Goals
[a] Reproduce the passage of the emerging church discussion from "But I disagree" up to and including "Reformed worldview? Yes.", word for word.
[b] Go on with the emerging church discussion, picking up after its final sentence.

Source excerpt
-*-

They are not so good at giving answers because their view of scripture is weak, emerging and emergent alike. Being SBC i was invited to a book study for Pastors at the Associational office and the book by Reggie McNeal "The Present Future: Six Tough Questions for the Church" was presented to us. In 14 Chapters scripture was mentioned one time and that was to criticize how Paul handled things on Mars Hill. They rely largely on philosophy in place of scripture as is seen in the video. They cerrtainly emulate the greeks of pauls time "Ever learning, and never able to come to the knowledge of the truth."

Anyone can point out error. Nothing is impressive or valuable about the criticism of the emerging folks.


----------



## Covenant Joel (Sep 11, 2007)

2 Tim 4:2 said:


> They are not so good at giving answers because their view of scripture is weak, emerging and emergent alike. Being SBC i was invited to a book study for Pastors at the Associational office and the book by Reggie McNeal "The Present Future: Six Tough Questions for the Church" was presented to us. In 14 Chapters scripture was mentioned one time and that was to criticize how Paul handled things on Mars Hill. They rely largely on philosophy in place of scripture as is seen in the video. They cerrtainly emulate the greeks of pauls time "Ever learning, and never able to come to the knowledge of the truth."
> 
> Anyone can point out error. Nothing is impressive or valuable about the criticism of the emerging folks.



I don't disagree about them. I agree that they focus on philosophy too much. I agree that they have a low view of Scripture (generally, as a "conversation," though there do seem to be pastors/people in the movement who do have a stronger view of Scripture). 

But I disagree that we just categorize them as unimpressive=ignorable. They criticize some things that perhaps Reformed folk should work on. But again...is that enough? No. Should we hear what they have to say and then come at from a robust Biblical, Reformed worldview? Yes.


----------



## mvdm (Sep 11, 2007)

2 Tim 4:2 said:


> Covenant Joel said:
> 
> 
> > While I am not supporting the Emerging/Emergent movement (indeed, I just read "How (Not) to Speak of God" by Peter Rollins, a new big emerging book, and was thoroughly disturbed), it seems to me that rather than simply mocking their views, we ought to listen to what they have to say and answer them biblically. Additionally, you will find that in the emergent/ing literature, they do raise many good (even necessary) questions that Christians--espeically Reformed Christians--ought to consider. From my limited reading on the subject, I find that Emergent folk are particularly good at pointing out some big problems in modern churches (sometimes even Reformed ones), but they are not so good at giving the right answers. That's where some solid Reformed thinking comes in.

-*-

Dataset content
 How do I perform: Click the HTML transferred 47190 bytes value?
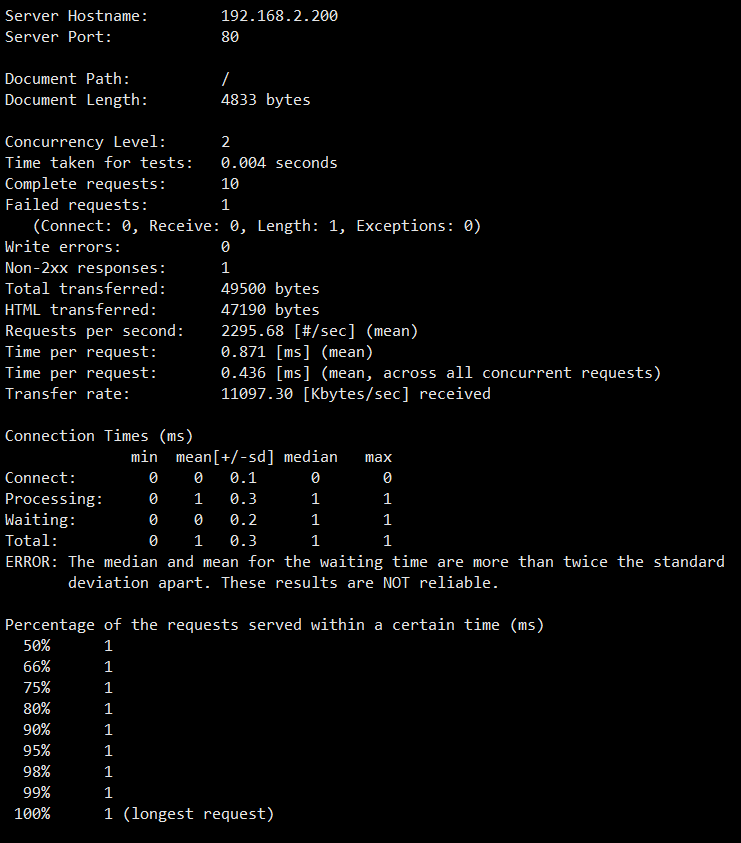tap(270, 310)
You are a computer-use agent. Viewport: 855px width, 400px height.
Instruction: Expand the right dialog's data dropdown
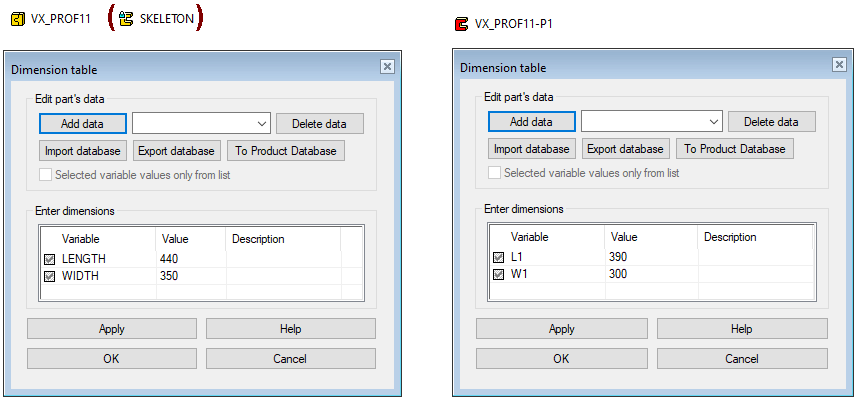tap(713, 122)
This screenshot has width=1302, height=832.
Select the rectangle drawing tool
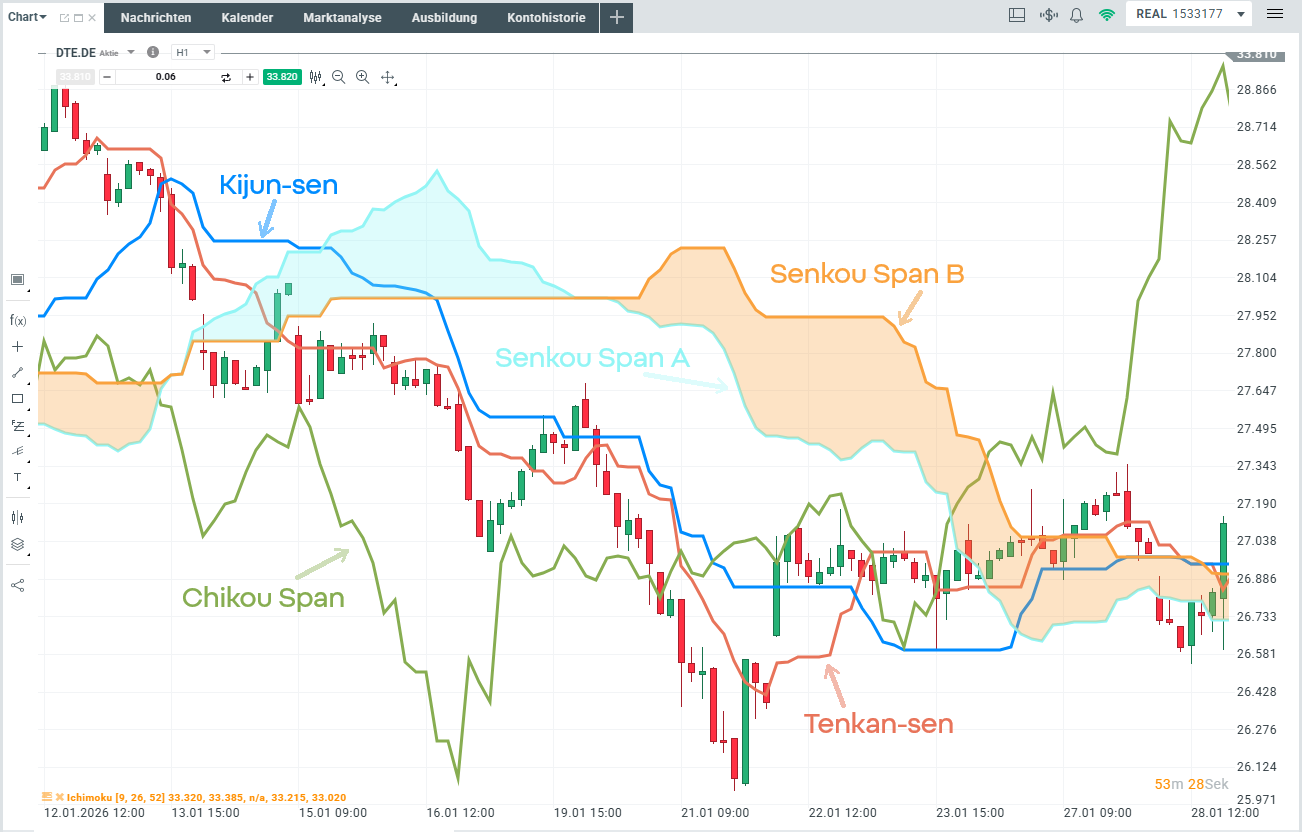(16, 399)
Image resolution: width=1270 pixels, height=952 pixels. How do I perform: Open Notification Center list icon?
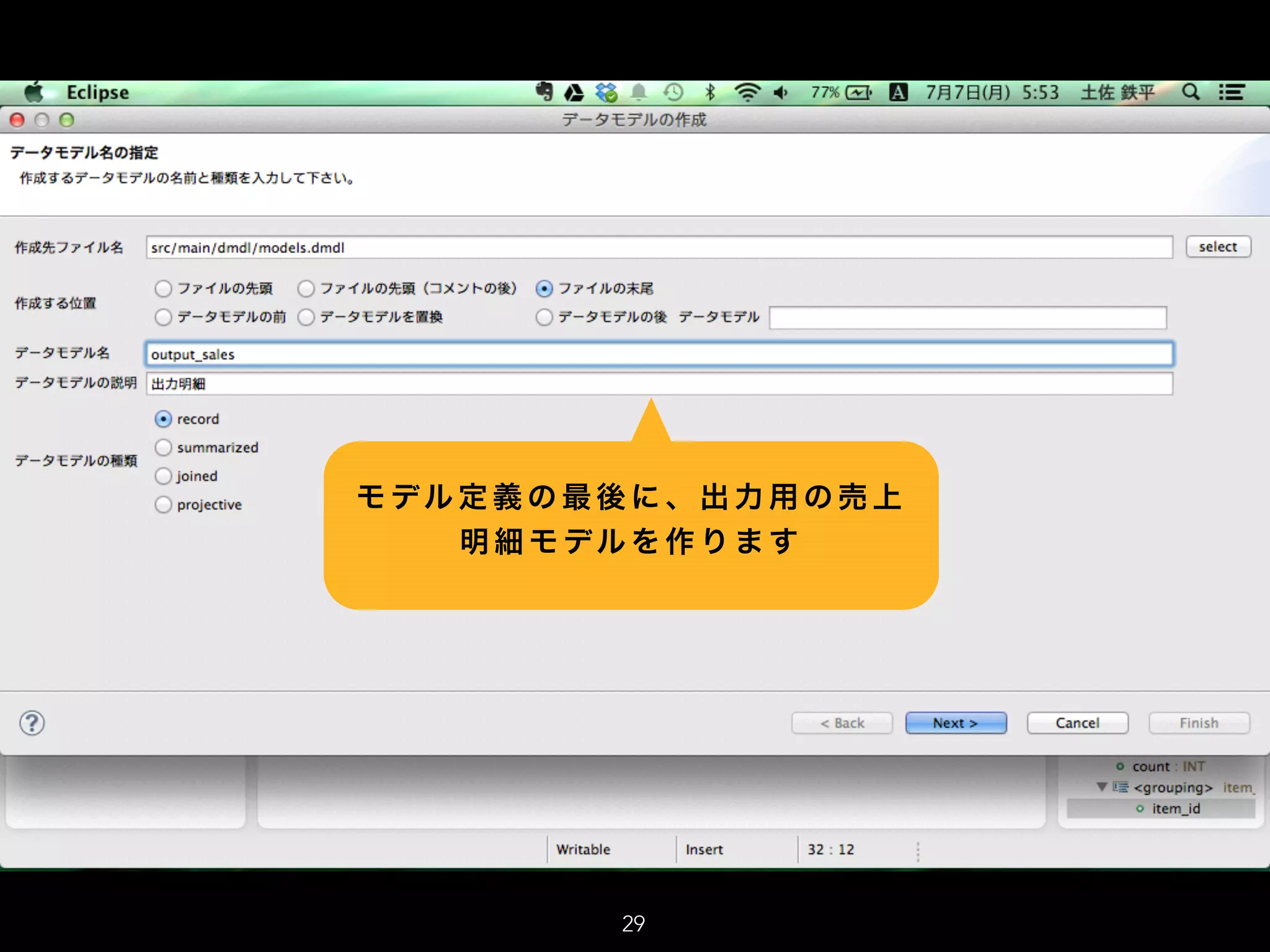coord(1231,92)
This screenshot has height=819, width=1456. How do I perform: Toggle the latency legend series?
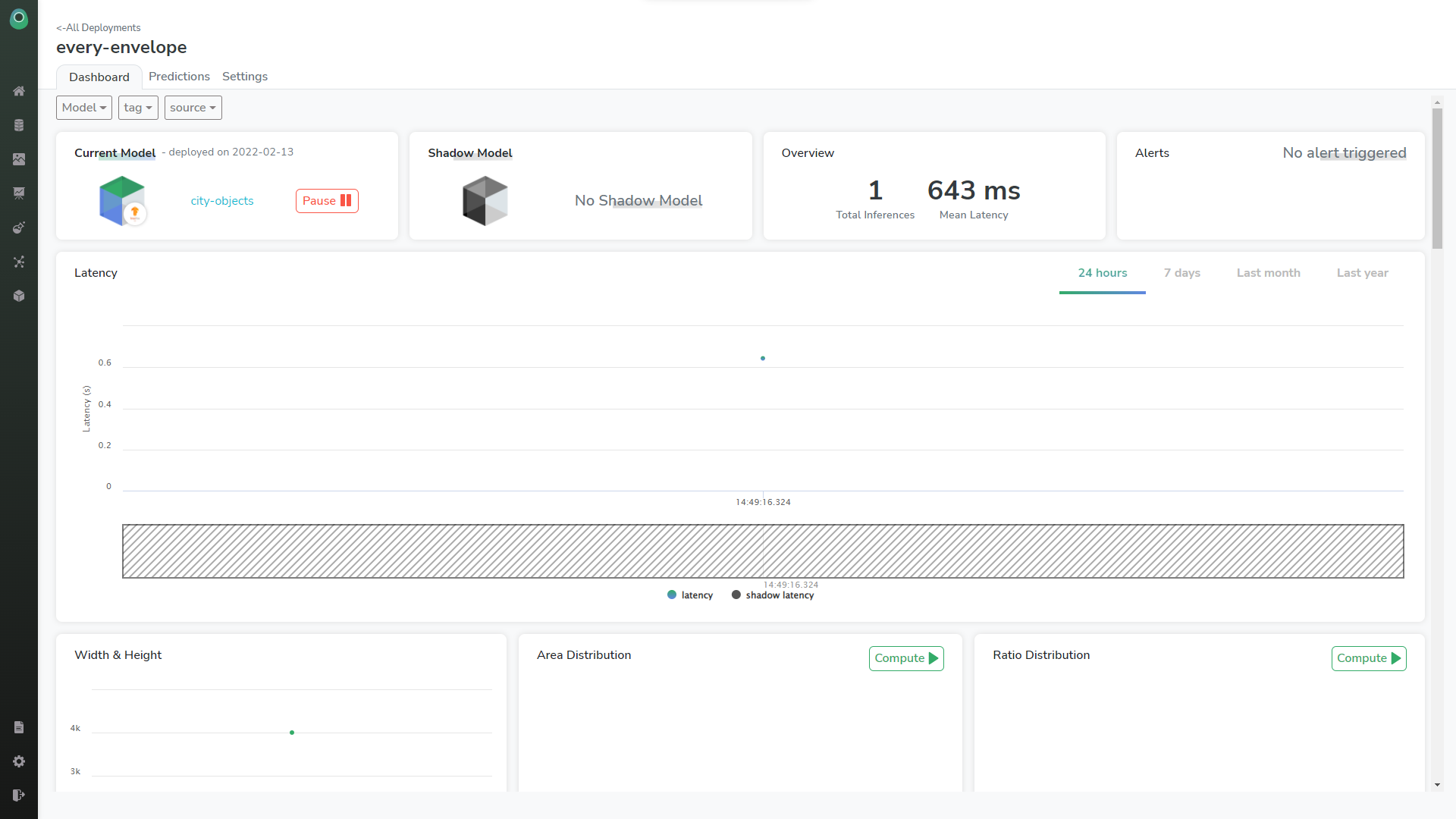[x=690, y=595]
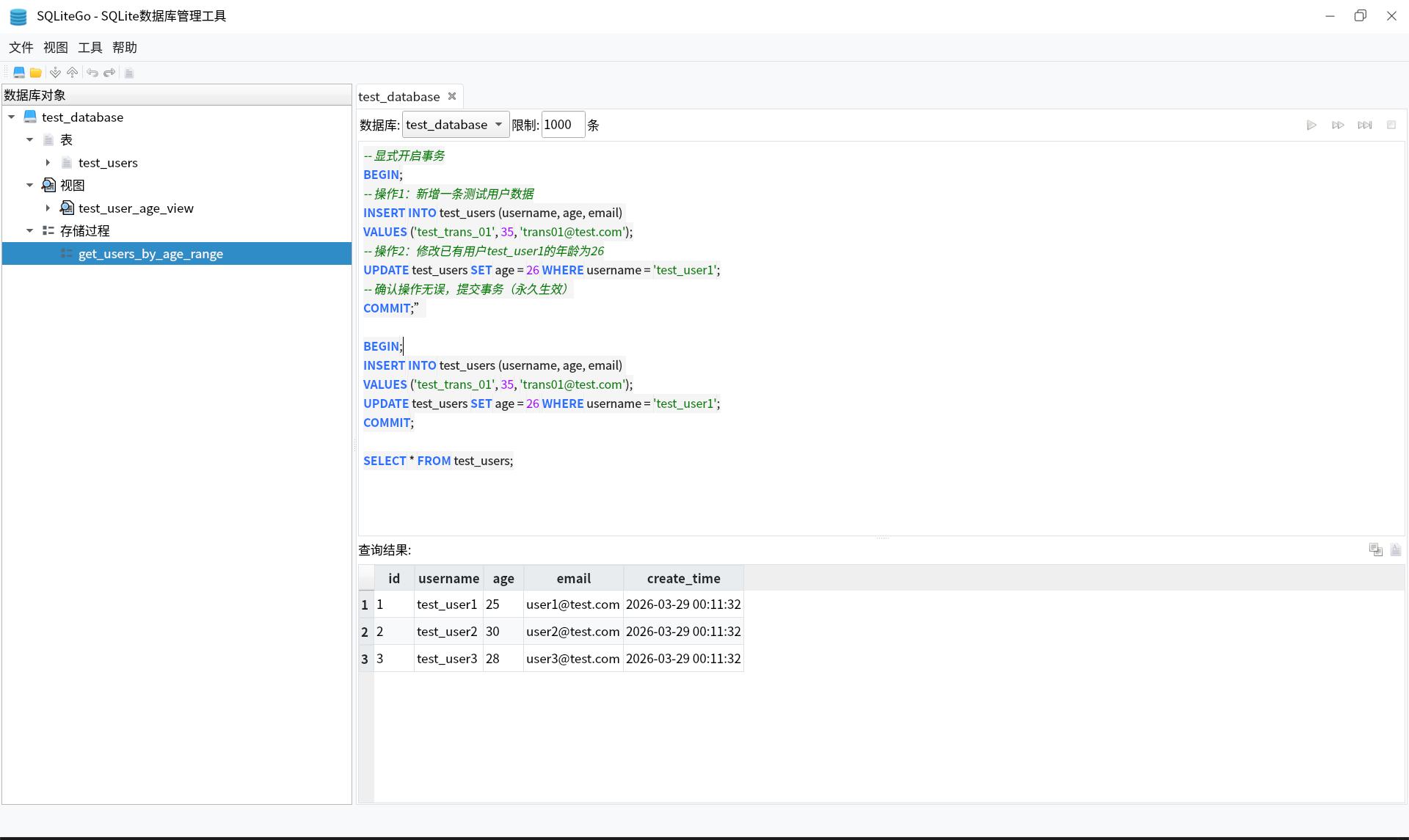The image size is (1409, 840).
Task: Run query with the single play icon
Action: coord(1311,125)
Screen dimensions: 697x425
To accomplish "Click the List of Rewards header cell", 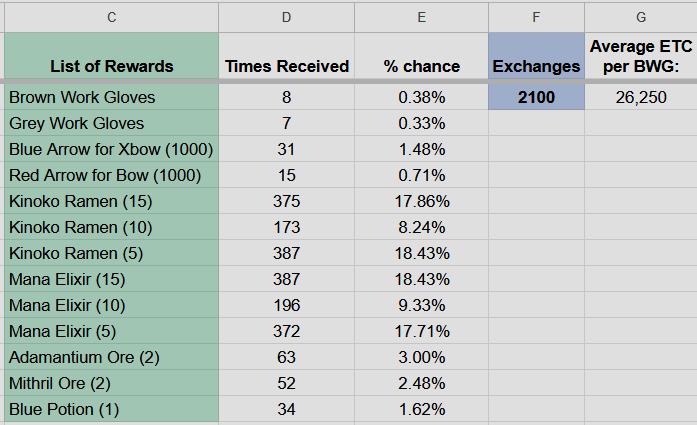I will pyautogui.click(x=111, y=66).
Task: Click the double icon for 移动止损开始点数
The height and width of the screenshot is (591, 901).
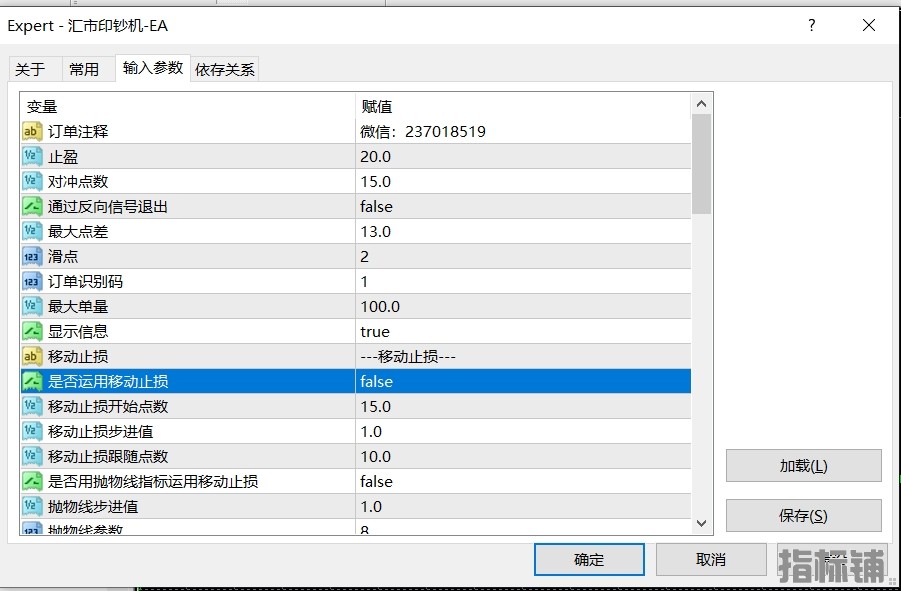Action: [32, 406]
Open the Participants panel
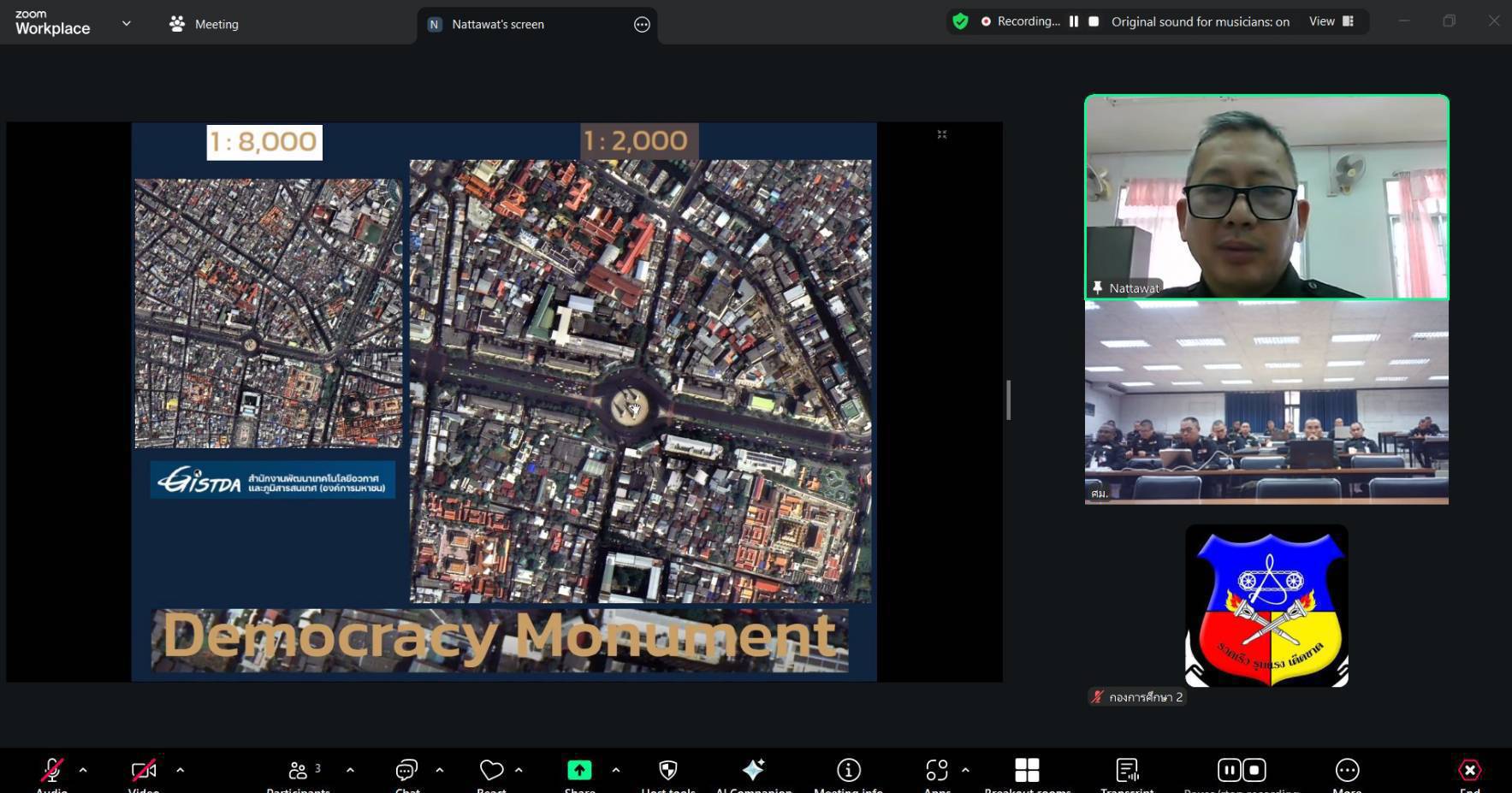The height and width of the screenshot is (793, 1512). (x=298, y=772)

-*-

Set of answers
[a]
But I disagree that we just categorize them as unimpressive=ignorable. They criticize some things that perhaps Reformed folk should work on. But again...is that enough? No. Should we hear what they have to say and then come at from a robust Biblical, Reformed worldview? Yes.

[b]
> ...


Ken Silva has some extensive critiques of the Emergent church movement here: 

Apprising Ministries: Emergent Church Archive


----------



## No Longer A Libertine (Sep 11, 2007)

There are Christians seduced by the movements self-proclaimed "good intentions" and "accessibility" but the movement itself is not of the gospel, does seldom teach the gospel and is regretably overwhelmed by men who know not the gospel so the fruits are case by case but rarely have they produced sound biblical results.


----------



## RamistThomist (Sep 11, 2007)

Southern Presbyterian said:


> Okay, this may be a stupid question, but I have to know.
> 
> What are they supposed to be "emerging" from?



Enlightenment epistemology.


----------



## B.J. (Sep 11, 2007)

*Just a little rant on Emergent freaks*

In my experience with Emergent/Emerging guys, which is limited, they seem to think that unbelievers today are somehow different than say the Greeks in Acts 17. They abandon almost any notion of an Antithesis in exchange for "story telling."

I personally think the only difference between being Emerging and Emergent is that those who are Emerging are not tough minded. They stop short. They should be emergent. 


Does thjis seem strang eto anyone else when someone says," you need to be missional." What?! Where does this word come from. Or incarnational.......When you read wha tit menas to be missional you will learn that Emerging guys think that the so called Post Modern society should be reached in manner different than Paul at Mars Hill. It comes from a lack of knowledge in the History of Philosophy. They think Post Modernism is something new. Its ancient Greek skepticism plain and simple. How did Paul address skepticism? Did he play pattie cake-pattie cake bakers man with unbelievers? NO! He told them how it was, and they hated him for it. And whatda you know.....Thats the same thing that happend to Jesus.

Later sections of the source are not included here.